### EXCERTO DO TEXTO
Em Oeiras, tal como nos EUA, os plasmídeos foram introduzidos em células humanas. A engenheira bioquímica Paula Alves, directora do IBET, explicava em Abril ao PÚBLICO que eram células humanas que iam fabricar os bocados do vírus e por que razão isso era importante na boa ligação entre o antigénio e o anticorpo num teste serológico. “As células humanas são usadas como fábricas: com elas conseguimos produzir a proteína o mais próximo possível da realidade do vírus quando infecta as células.” A directora do IBET destacava ainda que um teste serológico made in Portugal evitaria a dependência das cadeias de fornecimento e permitiria ao país ser auto-suficiente.
######
### REGISTOS DE DADOS
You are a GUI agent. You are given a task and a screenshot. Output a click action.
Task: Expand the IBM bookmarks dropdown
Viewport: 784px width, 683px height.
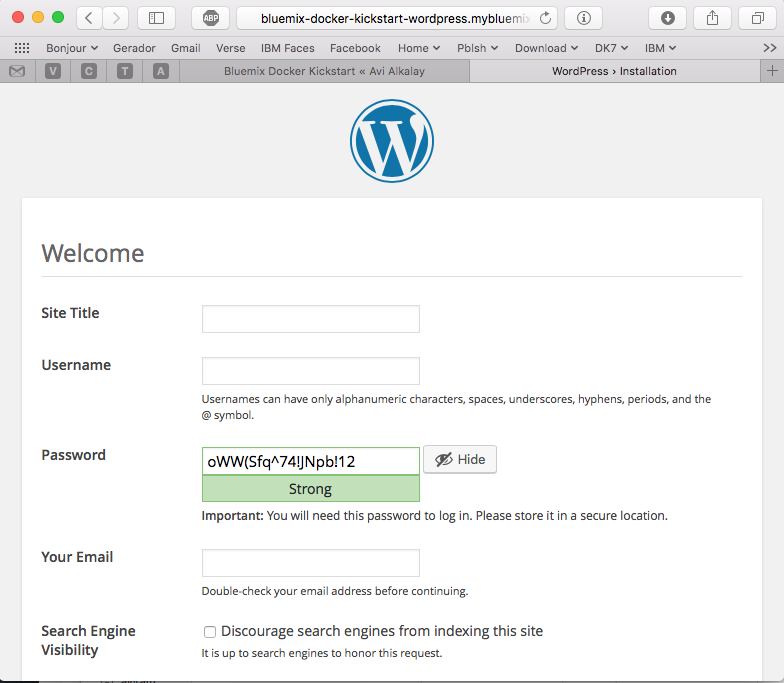coord(660,48)
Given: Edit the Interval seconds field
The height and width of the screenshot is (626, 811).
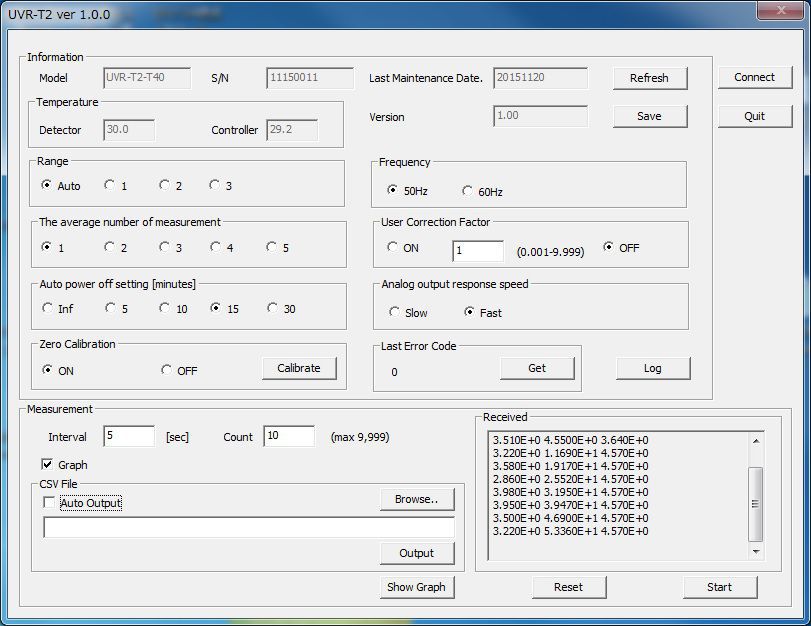Looking at the screenshot, I should 128,435.
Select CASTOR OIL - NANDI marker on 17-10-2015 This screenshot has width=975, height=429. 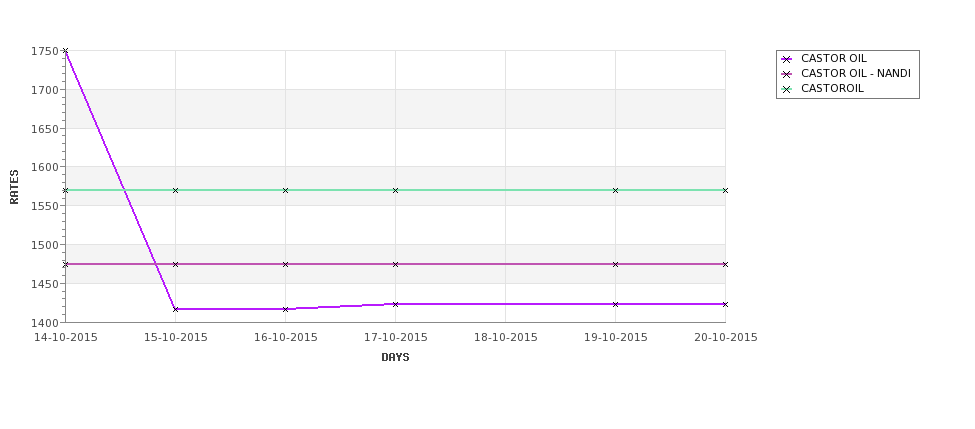[395, 264]
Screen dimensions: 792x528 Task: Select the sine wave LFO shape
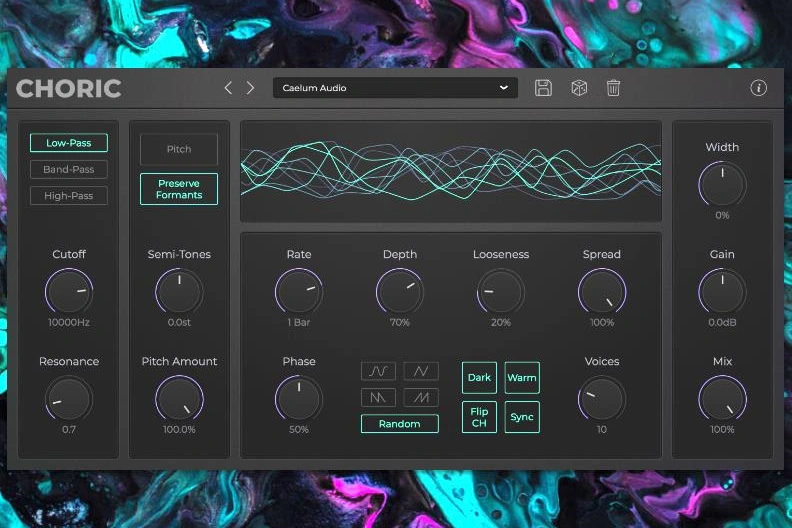pos(378,371)
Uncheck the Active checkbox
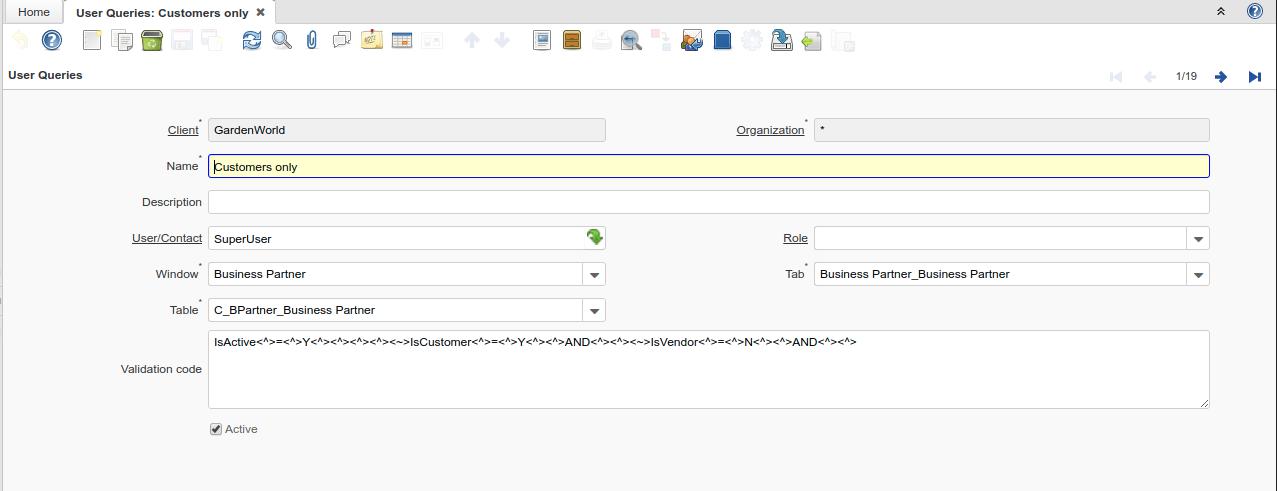Screen dimensions: 1277x491 (x=216, y=429)
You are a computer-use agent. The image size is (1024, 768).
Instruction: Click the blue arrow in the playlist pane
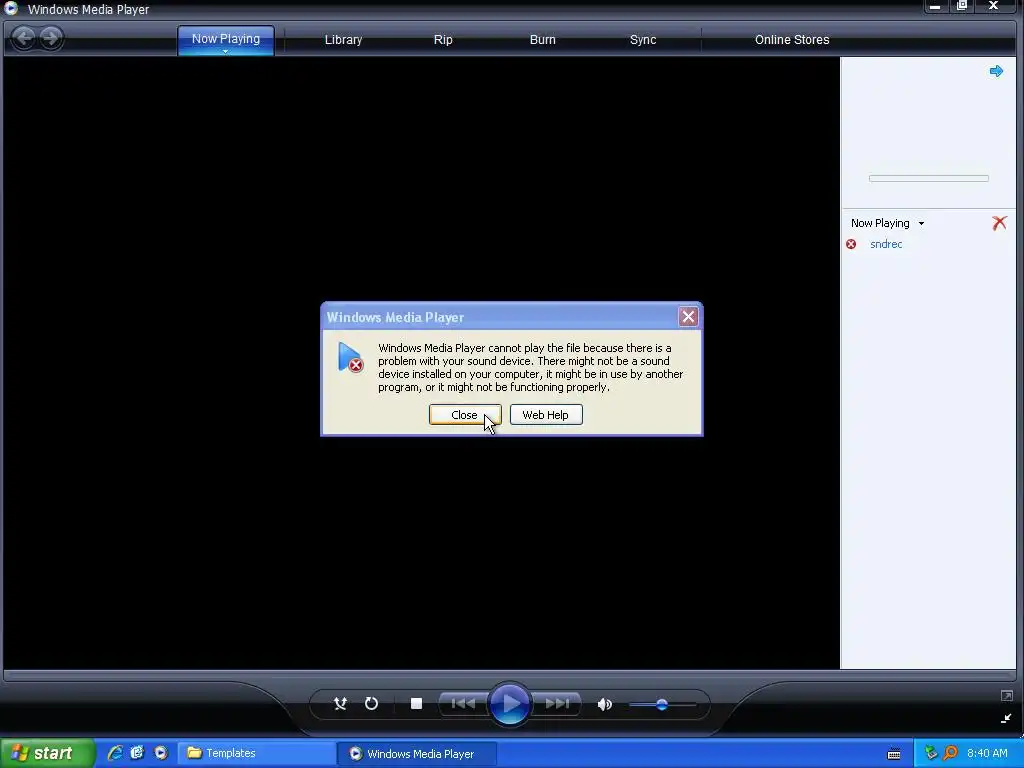(x=996, y=71)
######
* [TAREFA 1]:
Reproduza do texto sobre o teste serológico tudo desde "Em Oeiras, tal" até "país ser auto-suficiente.".
* [TAREFA 2]:
Responda a estas perguntas com base no texto sobre o teste serológico:
(a) Onde foram os plasmídeos introduzidos em células humanas, tal como nos EUA?
(b) Que cargo ocupa Paula Alves?
(c) Segundo ela, que dependência evitaria um teste serológico made in Portugal?
* [TAREFA 3]:
Leve mais adiante o texto sobre o teste serológico a partir do ponto em que termina.
A listagem vem de outra fonte.

* [RESPOSTA 1]:
Em Oeiras, tal como nos EUA, os plasmídeos foram introduzidos em células humanas. A engenheira bioquímica Paula Alves, directora do IBET, explicava em Abril ao PÚBLICO que eram células humanas que iam fabricar os bocados do vírus e por que razão isso era importante na boa ligação entre o antigénio e o anticorpo num teste serológico. “As células humanas são usadas como fábricas: com elas conseguimos produzir a proteína o mais próximo possível da realidade do vírus quando infecta as células.” A directora do IBET destacava ainda que um teste serológico made in Portugal evitaria a dependência das cadeias de fornecimento e permitiria ao país ser auto-suficiente.

* [RESPOSTA 2]:
(a) Em Oeiras.
(b) É directora do IBET.
(c) A dependência das cadeias de fornecimento.

* [RESPOSTA 3]:
A aventura do teste está agora a ganhar contornos industriais através da Medinfar, empresa farmacêutica portuguesa, que fabricar para venda no mercado. O IBET continuará a produzir o antigénio do kit para a Medinfar, numa relação comercial entre ambos, agora como “matéria-prima”, informa Mariana Almeida, responsável pelo desenvolvimento farmacêutico e inovação daquele grupo farmacêutico. O que o kit português contém, explica Mariana Almeida, é apenas o domínio de ligação ao receptor da espícula do SARS-CoV-2. Ou seja, um bocadinho de um bocadinho do vírus.